Unternehmenskonzentration
Als Unternehmenskonzentration oder Konzentration in der Wirtschaft wird sowohl eine Situation mit einer geringen Anzahl von Teilnehmern auf der Nachfrager- oder Anbieterseite eines Marktes als auch der Prozess der Verringerung der Anzahl von Marktteilnehmern bezeichnet.
Begriff
Allgemein bezeichnet Konzentration als statistische Größe die Ballung von Merkmalen auf eine begrenzte Zahl von Merkmalsträgern aus der Gesamtheit der Merkmalsträger. Sie ist Ausdruck der Ungleichverteilung der Merkmale auf die Gesamtheit der Merkmalsträger. Zur Darstellung der wirtschaftlichen Konzentration oder Unternehmenskonzentration werden in der Regel Marktanteile oder Umsatzanteile als Merkmal und Unternehmen als Merkmalsträger herangezogen.

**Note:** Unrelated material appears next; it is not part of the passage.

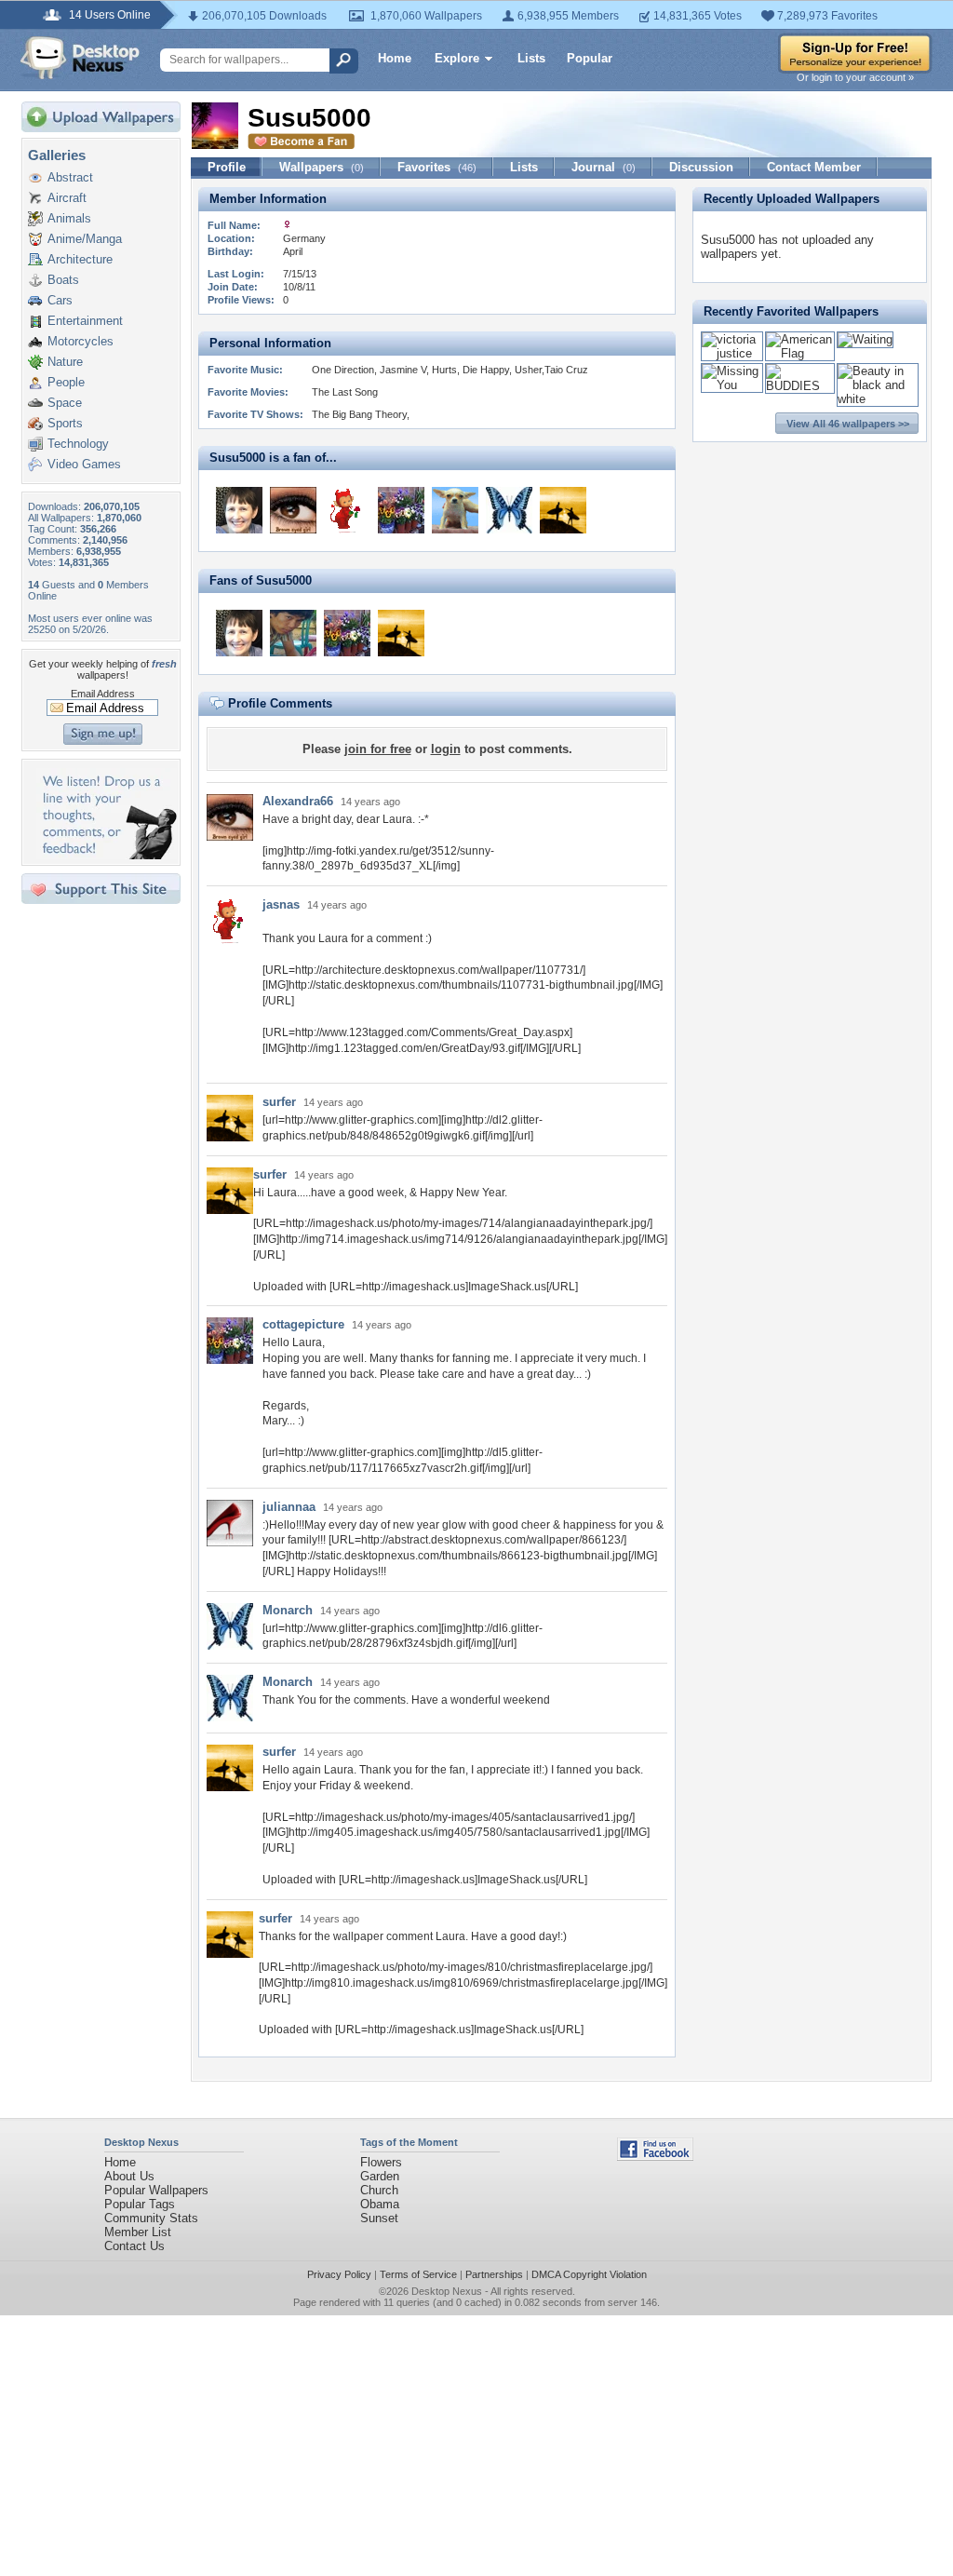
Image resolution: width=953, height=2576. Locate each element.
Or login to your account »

Unterschieden wird absolute und relative Konzentration:
- Absolute Konzentration bezeichnet bei ungleicher Verteilung der Marktanteile auf dem relevanten Markt den Marktanteil, den eine absolute Zahl der größten Unternehmen – beispielsweise die zehn größten – auf sich vereinen. Nimmt ihr Marktanteil zu, spricht man von zunehmender absoluter Konzentration.
- Relative Konzentration bezeichnet das Ausmaß der Ungleichverteilung der Marktanteile auf Teilmengen von Unternehmen auf dem relevanten Markt. Dazu ist die Gesamtheit der Merkmale und Merkmalsträger mehreren Größenklassen zuzuordnen.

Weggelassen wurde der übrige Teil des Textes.